TERBATASNYA RUANG TERBUKA HIJAU (RTH) DI KOTA–KOTA BESAR


Wilayah perkotaan pada saat ini memiliki permasalahan yang amat berat, dimana berkurangnya jumlah ruang terbuka hijau atau RTH. Hal ini disebabkan karena perkembangan kota oleh jumlah penduduk, sehingga banyaknya masyarakat yang membutuhkan ruang baik untuk tempat tinggal, tempat kerja maupun tempat pariwisata. Sehingga lahan yang sebelumnya merupakan ruang terbuka hijau atau RTH, sekarang menjadi kawasan terbangun. Sebagian besar permukaannya tertutup oleh jalan, bangunan dan lain – lain dengan karakter yang sangat kompleks dan sangat berbeda dengan karakter ruang terbuka hijau (RTH). Pembangunan yang tidak teratur juga dipengaruhi oleh lemahnya penegakan hukum dan kesadaran masyarakat terhadap aspek penataan ruang kota. Hal ini juga menyebabkan adanya permukiman kumuh dibeberapa ruang kotayang kemudian menimbulkan kemacetan yang sulit untuk diatasi. Berkurangnya ruang terbuka hijau (RTH) di perkotaan membuat kualitas lingkungan di suatu kota akan memburuk, ditambah lagi dengan banyaknya pertumbuhan yang terjadi pada ruang non – hijau. Hal ini dapat dilihat dari sering terjadinya banjir di perkotaan, tingginya polusi yang disebabkan oleh kendaraan serta industri – industri yang berkembang, serta meningkatnya kerawanan sosial (kriminalitas dan krisis sosial), menurunnya produktivitas masyarakat akibat stress karena terbatasnya ruang publik yang tersedia untuk adanya interaksi sosial antar sesama. Penduduk perdesaan biasanya memiliki usia dan kualitas hidup yang lebih baik. Hal ini karena di wilayah perdesan tingkat stress penduduknya lebih rendah daripada penduduk di perkotaan dan juga masih banyaknya ruang terbuka hijau (RTH) di wilayah perdesaan.

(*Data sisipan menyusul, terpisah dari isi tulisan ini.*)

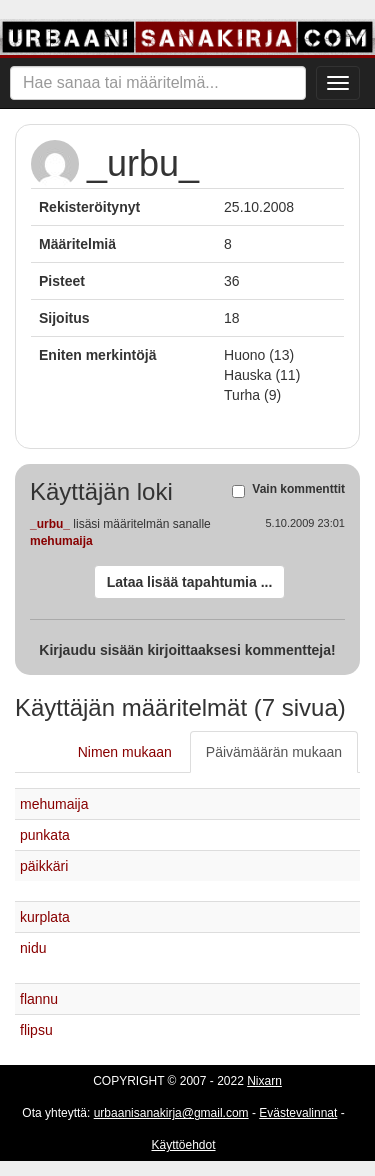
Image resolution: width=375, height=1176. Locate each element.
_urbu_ (50, 524)
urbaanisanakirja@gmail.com (171, 1113)
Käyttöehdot (183, 1145)
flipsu (36, 1030)
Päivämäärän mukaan (274, 752)
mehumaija (61, 541)
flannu (39, 999)
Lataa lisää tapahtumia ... (190, 582)
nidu (33, 948)
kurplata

Dalam hal ini, diperlukannya pemikiran jauh ke depan dimana pembangunan kota lebih mempertimbangkan faktor – faktor lingkungan dan keberlanjutan pembangunan. Tetapi sebelumnya, apa itu ruang terbuka hijau? Ruang terbuka hijau atau RTH merupakan salah satu contoh dari ruang terbuka publik (open spaces) di perkotaan, dimana ruang terbuka hijau (RTH) merupakan ruang yang diiisi oleh tanaman, tumbuhan serta vegetasi (endemik maupun introduksi) guna mendukung manfaat ekologis, sosial – budaya dan arsitektural yang dapat memberikan manfaat ekonomi (kesejahteraan) bagi masyarakat.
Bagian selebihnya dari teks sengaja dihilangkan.